Translate

martedì 30 ottobre 2012

Non si esce vivi dagli anni ’90. Nè da nessun altro decennio. American Horror Story.


Vi racconterò una storia, miei giovani lettori.
Anni e anni or sono, ci fu un tempo - una sorta di Età dell’Oro - in cui la gente non faceva/ascoltava/mangiava/guardava cose solo perché farlo era cool. Bensì, mirabile dictu, semplicemente perché amava farle. E viceversa: in questo tempo remoto, nessuno si asteneva dal fare/ascoltare/mangiare/guardare qualcosa solo perché quel qualcosa era troppo mainstream. No: in quell’epoca favolosa, le cose ti piacevano o ti facevano cagare per davvero. 

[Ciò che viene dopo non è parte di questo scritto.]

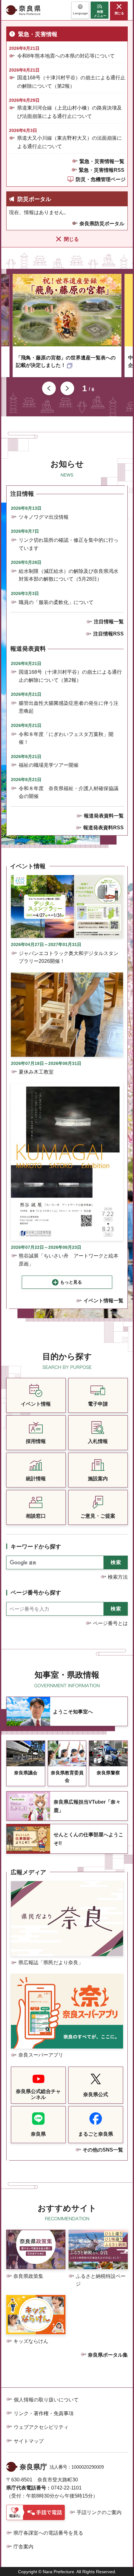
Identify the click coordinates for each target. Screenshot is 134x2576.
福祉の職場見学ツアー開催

Questo tempo incantato, amici miei, è noto ai posteri come “Gli Anni ’90”.
E nel pieno degli Anni ’90, io ero bimbetta che giocava con le Barbie e studiava sul sussidiario. Lynch, non sapevo nemmeno chi fosse. (Giustamente, che diamine. Già ero precocemente rovinata dalla filmografia di Dario Argento, a tutto c’è un limite.) Né avevo la più pallida idea del fatto che un giorno sarei stata considerata intelligente, se avessi apprezzato (o anche solo capito)  i suoi film. Quello che sapevo, negli anni ’90, era che quando dalla TV partiva quella musichetta inquietante, era ora di scappare più lontano possibile e cercare di dimenticarla in fretta. Perché ero una bambina, una bambina genuina  - tonta - come solo quelle degli anni ’90 sapevano essere. E non avevo alcuna remora a manifestare disgusto per qualcosa che effettivamente mi faceva cagare sotto.
Ecco, ai trentenni intellettuali dell’ultim’ora, che oggi dichiarano di essere cresciuti guardando Twin Peaks, io vorrei chiedere questo: di non dire stronzate. Voi, Twin Peaks ve lo siete guardato a 20 anni scaricato da Emule, proprio come me. E allora, e solo allora, avete potuto apprezzarlo. Ma negli anni ’90, quando bastava accendere la TV per trovarsi faccia a faccia con Bob, voi correvate tra le braccia della mamma piangendo, altro che “surrealismo Lynchiano”. 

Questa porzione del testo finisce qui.